**WORK TO BE COMPLETED:**
Each line from the one that contains "Given: Switch to Slide Sorter view" to the end of the entries must be copied word for word, and only those lines.
+---+
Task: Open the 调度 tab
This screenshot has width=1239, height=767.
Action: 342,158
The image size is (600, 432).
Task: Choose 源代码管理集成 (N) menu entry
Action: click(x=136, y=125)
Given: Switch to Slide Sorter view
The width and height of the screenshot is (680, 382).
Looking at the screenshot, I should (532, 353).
+---+
**ANSWER TO THE EXERCISE:**
Given: Switch to Slide Sorter view
The width and height of the screenshot is (680, 382).
Looking at the screenshot, I should (532, 353).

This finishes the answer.